Dalam buku otobiograpi Sri Sultan Hamengku Buwono IX yang berjudul “Tahta Untuk Rakyat”, jelas sekali digambarkan bagaimana keberpihakan beliau pada rakyat telah lama menjadi semangat dan jiwa yang melekat pada diri sultan-sultan Yogyakarta dalam menjalankan kepemimpinannya. Semangat dan jiwa keberpihakan pada rakyat ini juga merupakan pengamalan dari konsep filosofis “Manunggaling Kawulo-Gusti”, yang berarti bersatunya rakyat dengan pemimpin dalam mewujudkan cita-cita bersama.
Sejarah membuktikan bahwa Kasultanan Ngayogyakarta Hadiningrat mampu menjalankan komitmennya untuk membela kepentingan rakyatnya. Hamangku, Hamengku dan Hamengkoni, dalam rangka menegakkan keadilan dan kebenaran serta meningkatkan kualitas hidup rakyat. Bukti sejarah ini juga diungkap dengan jelas dalam memoar Rahmi Hatta (isteri Mohammad Hatta), Mohammad Roem (Diplomat RI pada masa awal kemerdekaan), SK Trimurti (Istri Sayuti Melik – penulis naskah Proklamasi) dan TB. Silalahi, Frans Seda serta Rosihan Anwar (tokoh Pers Indonesia nasional) yang juga dimuat dalam buku “Tahta untuk Rakyat” ini.
Sejarah mencatat bagaimana semangat keberpihakan pada rakyat ini telah menempatkan Yogyakarta menjadi bagian yang penting dalam perjuangan panjang menuju kemerdekaan dan kedaulatan NKRI.

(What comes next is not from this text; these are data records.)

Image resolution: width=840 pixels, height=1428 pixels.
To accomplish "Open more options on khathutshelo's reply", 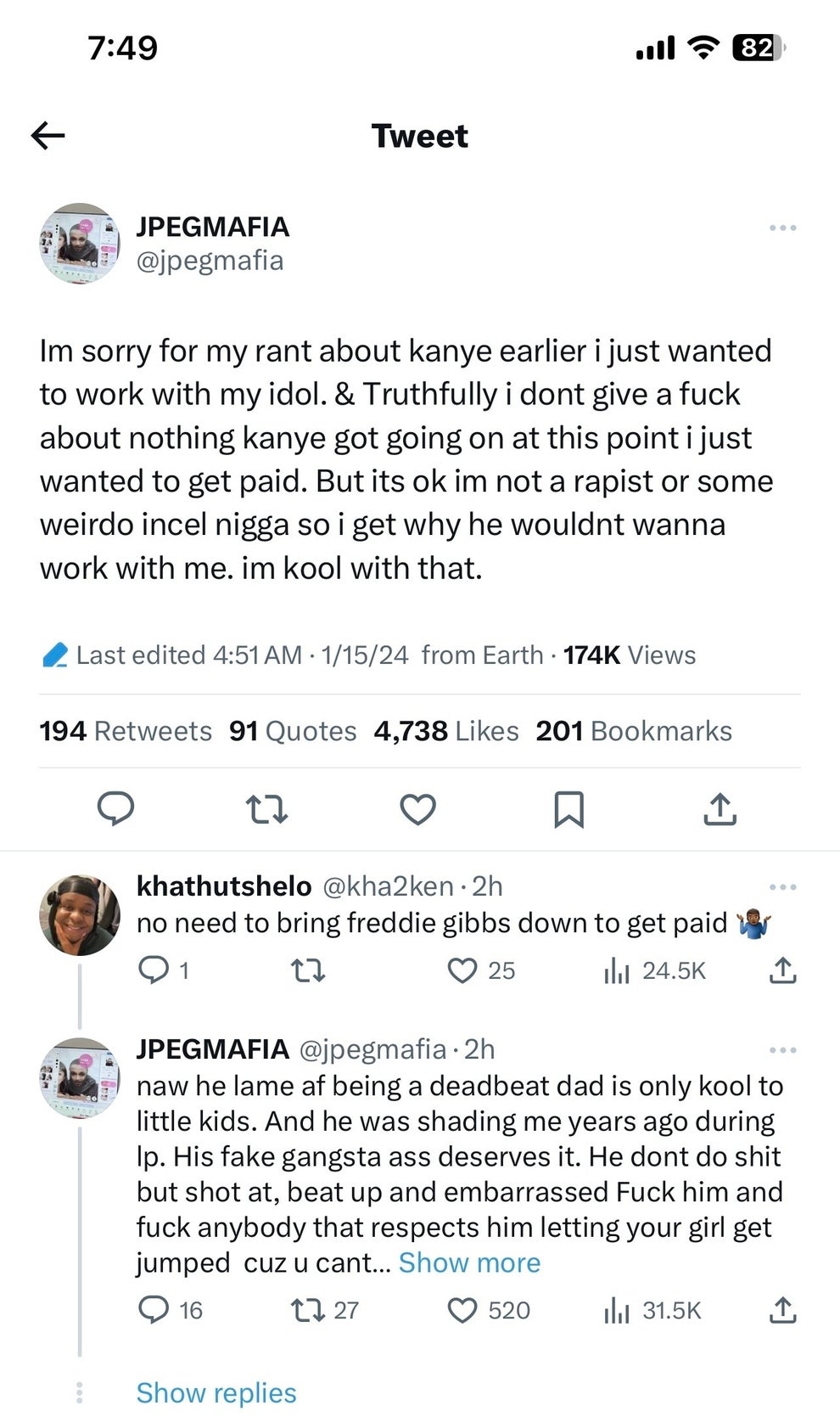I will click(x=782, y=885).
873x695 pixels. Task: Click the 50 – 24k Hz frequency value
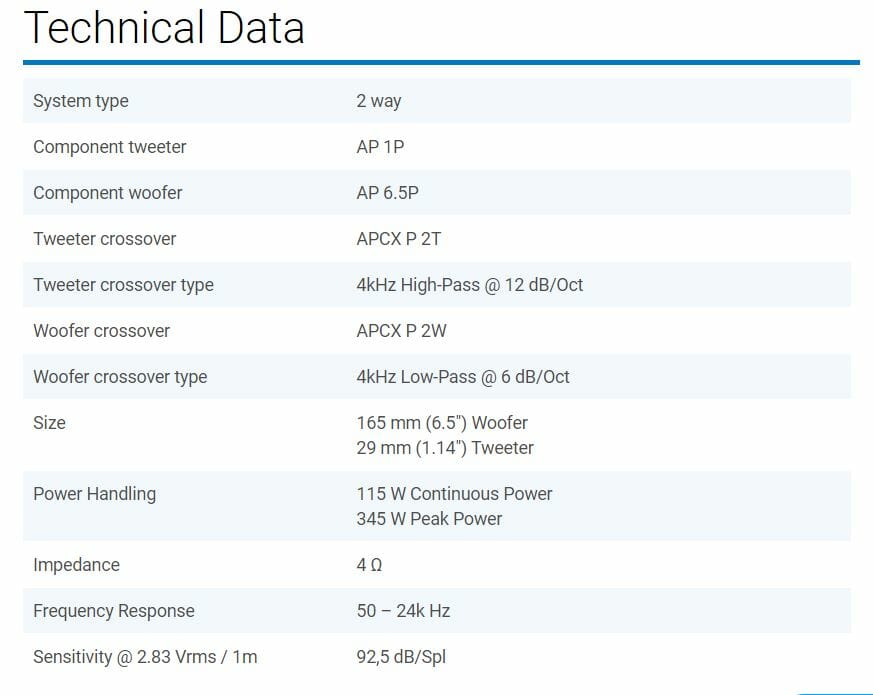(x=403, y=611)
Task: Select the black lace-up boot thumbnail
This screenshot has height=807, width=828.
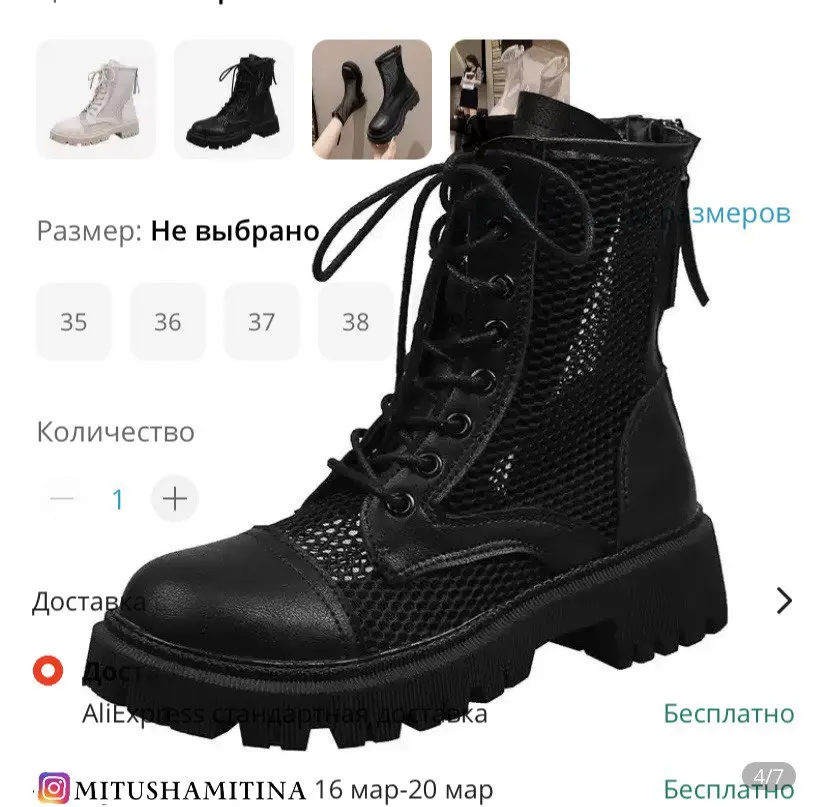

Sejak berdirinya tahun 1755, Kasultanan Yogyakarta menunjukkan perlawanannya pada VOC. Bahkan jauh sebelumnya, saat Sultan Pertama masih bergelar Pangeran Mangkubumi, beliau sudah bahu membahu bersama rakyat melawan VOC. Sikap anti VOC ini yang membuat para ulama dan kiai lalu menggabungkan diri dengan perjuangannya. Lalu terbentuklah jaringan ulama nusantara yang kuat di sepanjang jalur Blora, Madiun, Pekalongan, Banyumas hingga Cirebon.
Dalam bidang keagamaan, Sri Sultan Hamengku Buwono I juga memberikan perhatian yang besar pada masalah spiritualitas dan kegamaan. Dan kasultanan memberikan penghormatan yang tinggi terhadap para kiai atau ulama tarekat yang saat itu dianggap sebagai orang suci. Konsep keraton sebagai kekalifahan juga hasil dari pemikiran para ulama. Dari sini, komunitas-komunitas Islam yang dipimpin ulama menggunakan mesjid sebagai kegiatan umat dan bahkan memberikan kesempata para ulama keraton untuk naik haji ke Mekkah.

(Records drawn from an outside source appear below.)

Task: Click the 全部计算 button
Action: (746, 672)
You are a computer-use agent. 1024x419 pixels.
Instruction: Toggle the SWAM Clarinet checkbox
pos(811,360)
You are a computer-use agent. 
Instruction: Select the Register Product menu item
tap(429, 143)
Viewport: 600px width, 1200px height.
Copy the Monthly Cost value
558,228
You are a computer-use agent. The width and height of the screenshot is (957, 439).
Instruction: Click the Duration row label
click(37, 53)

Perlawanan terhadap kolonialisme ini diteruskan oleh Sultan berikutnya, hingga masa Daendels sebagai Gubernur Jenderal Belanda dan masa jatuhnya kekuasaan di tanah Jawa ke tangan Inggris pada akhir tahun 1811. Sebagai konsekwensi atas perlawanannya, Yogyakarta diserang bertubi-tubi, dan Sultan pada masa itu ditangkap dan diasingkan. Perlawanan demi perlawanan terus terjadi, termasuk pecahnya Perang Jawa yang dipimpin oleh Pangeran Diponegoro dari tahun 1825-1830.

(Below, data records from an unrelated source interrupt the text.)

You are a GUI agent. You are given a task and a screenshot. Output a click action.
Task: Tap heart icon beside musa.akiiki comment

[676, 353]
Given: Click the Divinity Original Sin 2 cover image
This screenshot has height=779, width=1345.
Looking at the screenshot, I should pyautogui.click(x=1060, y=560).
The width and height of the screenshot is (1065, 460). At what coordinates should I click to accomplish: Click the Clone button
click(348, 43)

Semangat perlawanan kepada kaum penjajah ini terus berlangsung, tidak hanya dengan mengangkat senjata, tetapi juga dalam wujud perjuangan intelektual, yang ditandai dengan lahirnya Budi Utomo. Pada masa pendudukan Jepang, keberpihakkan pada rakyat ditunjukkan secara lebih taktis. Pada masa itu, Sri Sultan menggerakkan pembangunan selokan irigasi yang dikenal dengan Selokan Mataram sepanjang 50 kilometer lebih untuk menghindari rakyatnya dari kerja paksa (rodi).
Selain keberpihakan pada rakyat, kasultanan Yogyakarta juga berpandangan ke depan dalam konsep kebangsaannya. Setelah kemerdekaan Indonesia diproklamirkan, kasultanan Yogyakarta dan Pakualaman mengeluarkan amanat yang dikenal dengan nama Maklumat 5 September 1945, yang berisikan ketegasan Nageri Ngayogyakarto Hadiningrat dan Negeri Paku Alaman yang bersifat kerajaan merupakan Daerah Istimewa Yogyakarta dan menjadi bagian dari Republik Indonesia. Dan dukungan terhadap Negara Kesatuan Republik Indonesia ini sudah final.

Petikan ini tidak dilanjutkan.